(Beginning of Records for the exercise)

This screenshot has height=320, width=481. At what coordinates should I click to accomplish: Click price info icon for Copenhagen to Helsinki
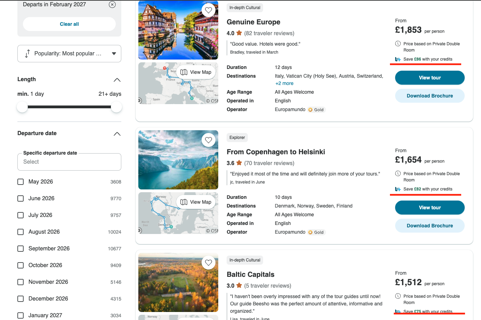coord(398,173)
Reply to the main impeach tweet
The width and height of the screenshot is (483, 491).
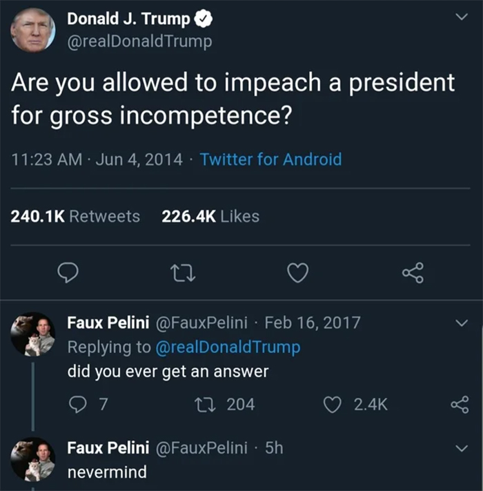pos(67,275)
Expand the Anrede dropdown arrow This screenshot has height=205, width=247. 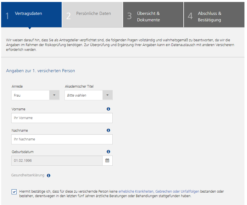[x=54, y=95]
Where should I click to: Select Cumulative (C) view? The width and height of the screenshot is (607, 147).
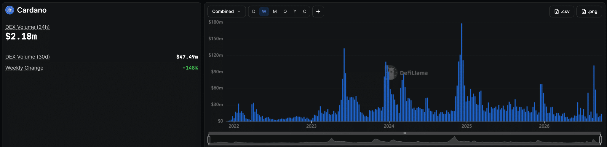pyautogui.click(x=304, y=12)
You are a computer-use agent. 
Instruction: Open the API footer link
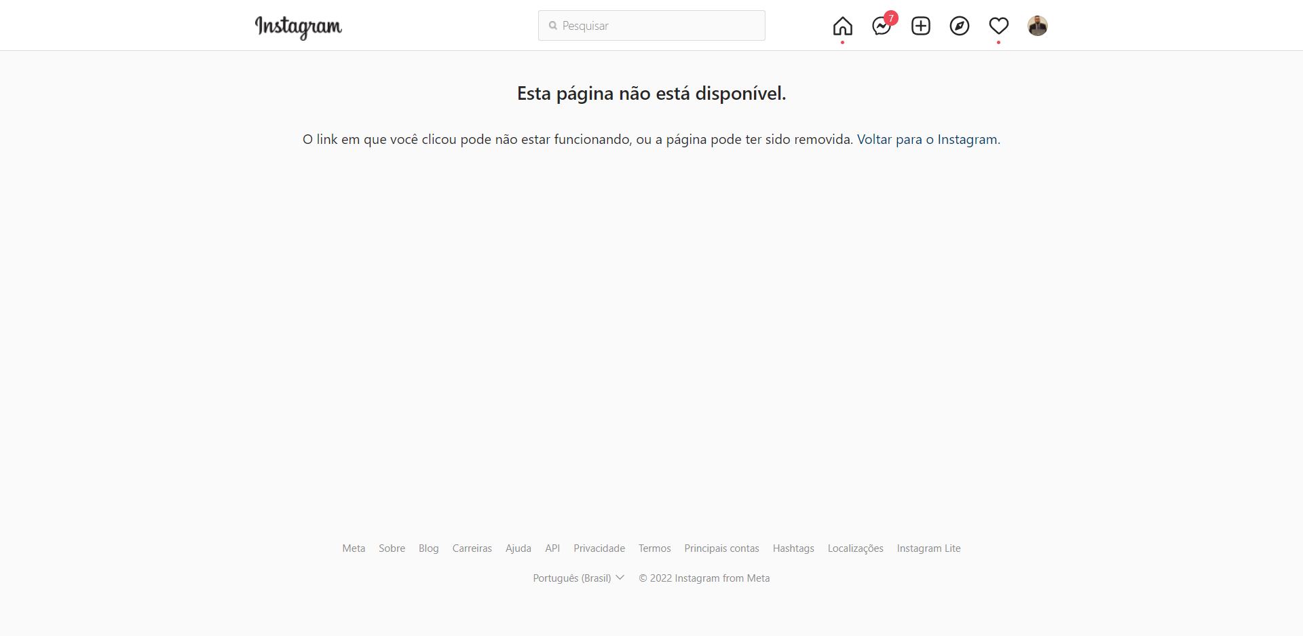coord(552,548)
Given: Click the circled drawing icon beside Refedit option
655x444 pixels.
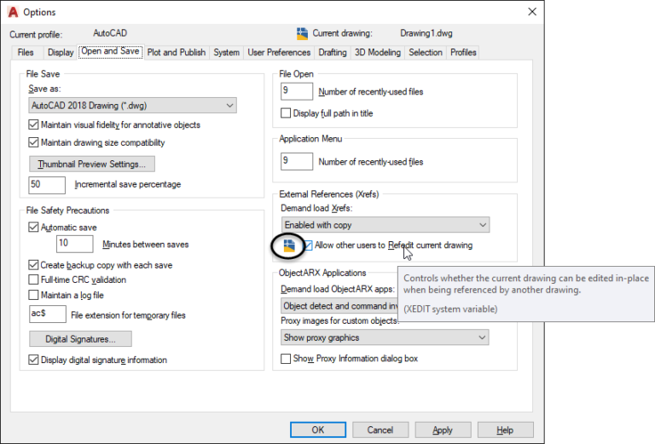Looking at the screenshot, I should (289, 246).
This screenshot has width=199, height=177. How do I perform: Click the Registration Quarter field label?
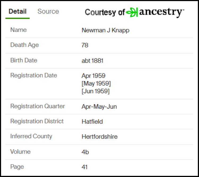click(x=38, y=106)
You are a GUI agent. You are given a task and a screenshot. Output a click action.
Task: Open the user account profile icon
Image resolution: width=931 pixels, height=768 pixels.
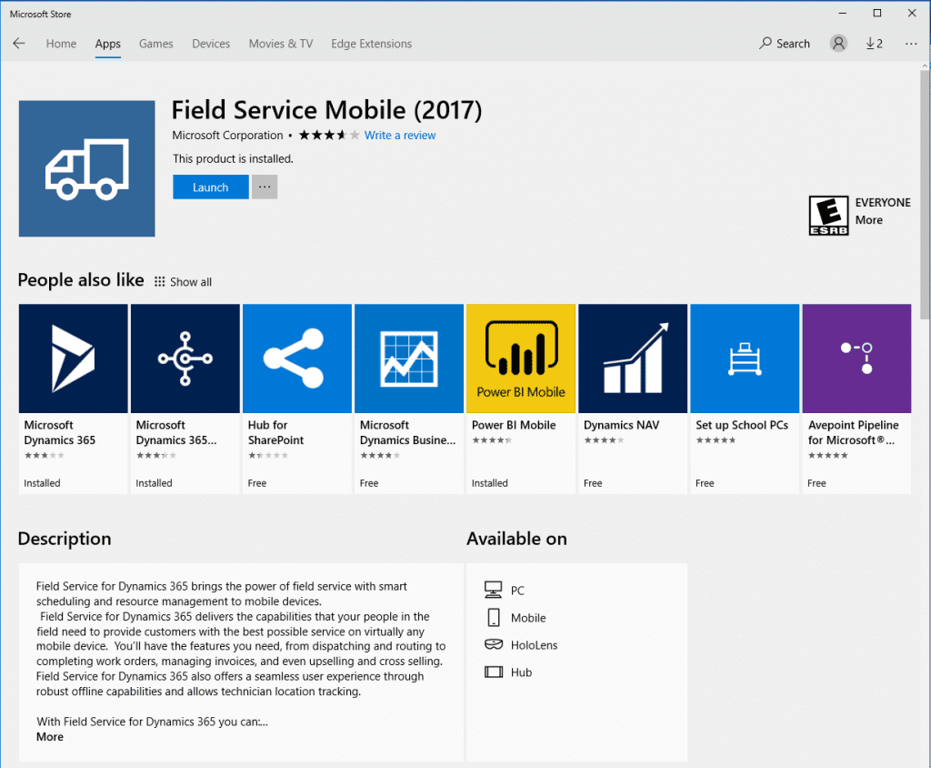coord(838,44)
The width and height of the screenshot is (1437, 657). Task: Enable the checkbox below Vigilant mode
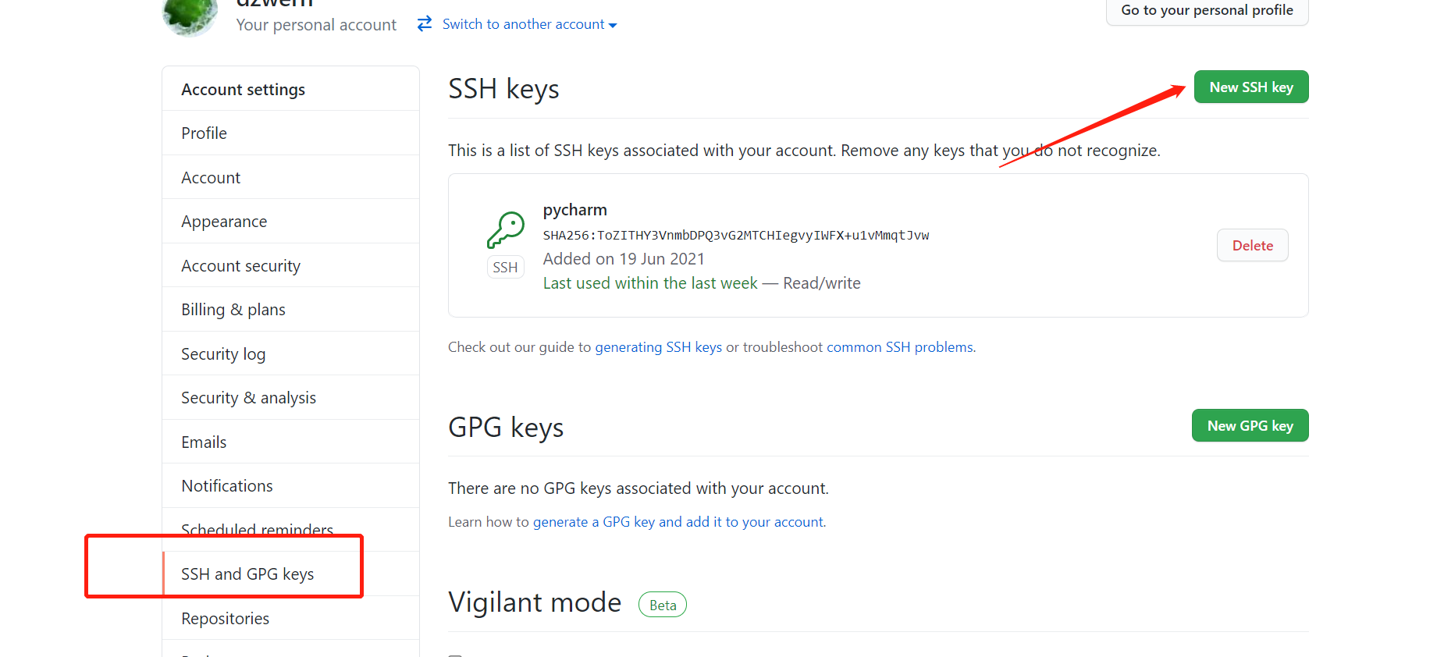point(455,654)
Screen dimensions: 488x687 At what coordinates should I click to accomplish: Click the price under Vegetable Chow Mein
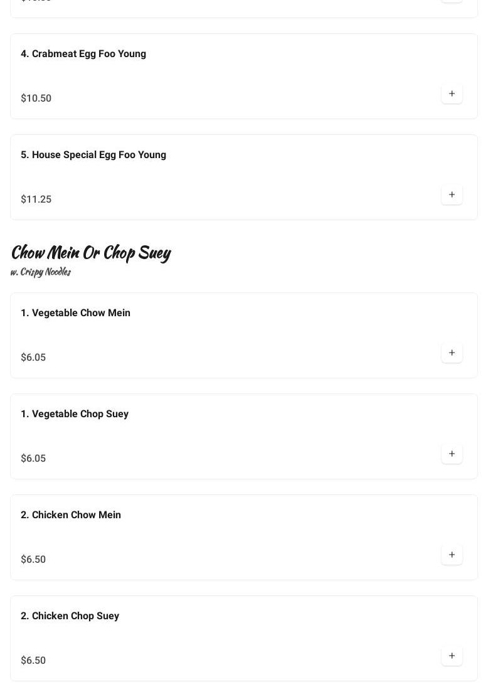(x=33, y=358)
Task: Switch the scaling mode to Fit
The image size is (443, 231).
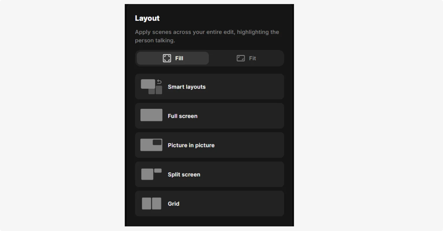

(End of Records for the exercise)

> Assignment:
From the lines above, copy those that contain the word "agent".

> Task result:
You are a computer-use agent. 
You are a GUI agent. You are given a task and a screenshot. Output a click action.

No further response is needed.